We received plenty of rain Wednesday but many corn farmers want more. Corn crops usually like the heat but just like any crop they also need water.
Last year's crop of corn hit record highs but due to high temperatures, we're not even close to those numbers.
"The corn is shorter than it usually is. Typically, it's about 10 to 12 feet," said Jeff Sandborn, corn farmer.
But now his crop is barely reaching 8 inches.
"Last year, i don't remember many 90 degree days, if there was any," Sandborn said. "This year, there's been almost, it seems like a couple a week."
While corn generally likes the heat and sunny days, too much of it isn't s good thing.

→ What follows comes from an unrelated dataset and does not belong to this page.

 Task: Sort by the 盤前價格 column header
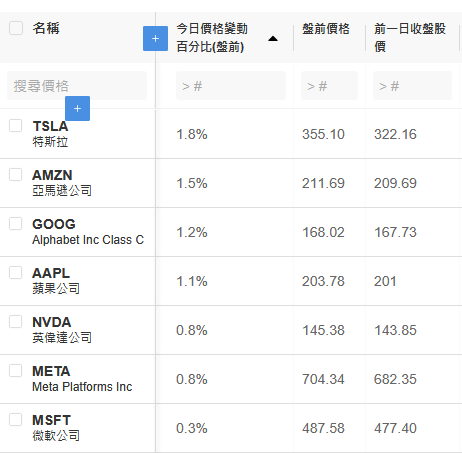pyautogui.click(x=326, y=29)
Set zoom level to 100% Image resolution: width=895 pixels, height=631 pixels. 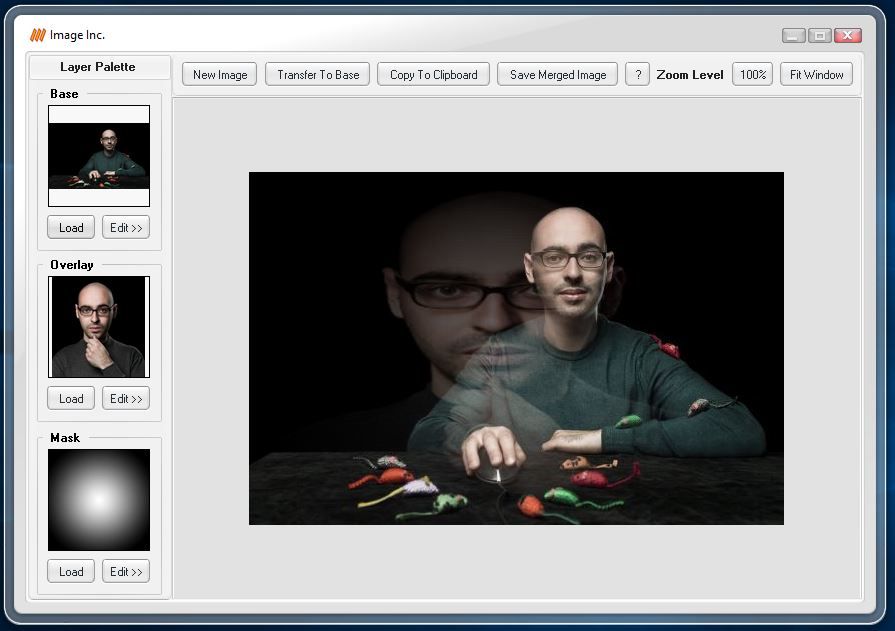point(752,75)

"If it's too much heat and not enough rain then the kernels won't get as heavy," he said. "They won't fill out as much. Or the plant can just prematurely die."

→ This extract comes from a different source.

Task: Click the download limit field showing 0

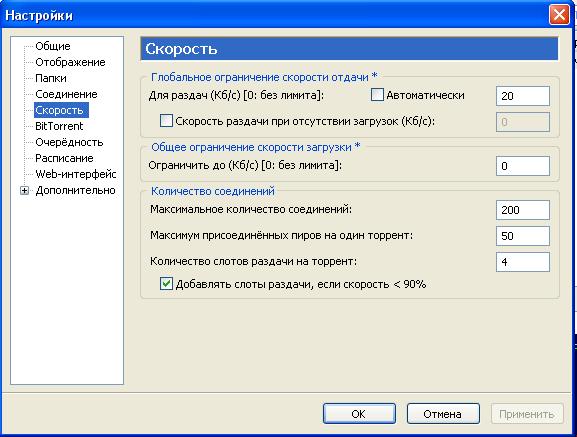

The Corn Marketing Program of Michigan just completed it's first week of field tests. So far they're reporting that 10 to 15 percent of Michigan's corn crops are down compared to last year.
"That's the fun with Michigan, it's so diverse," Sandborn said. "With the weather patterns that we get. Some years we'll get water at different times."
He tells Fox 47 News this summer has been extremely hot with spurs of rain that's made up-keeping the crops difficult.
"You can kind of see some of the problems. This is what we want to see, with a little bit of end not pollinated," said Sandborn. "This is what you're seeing out in some fields, where it didn't completely pollinate."
And if they aren't fully pollinated they have to be tossed and he's blaming the weather.
"You never know with Michigan, we've had some quite a few good years," said Sandborn. "Usually you don't get three or four in a row. So odds are something's going to happen."
The Corn Marketing Program of Michigan will do three more field testings before they can determine just how much crops were lost this year due to the heat and pollination.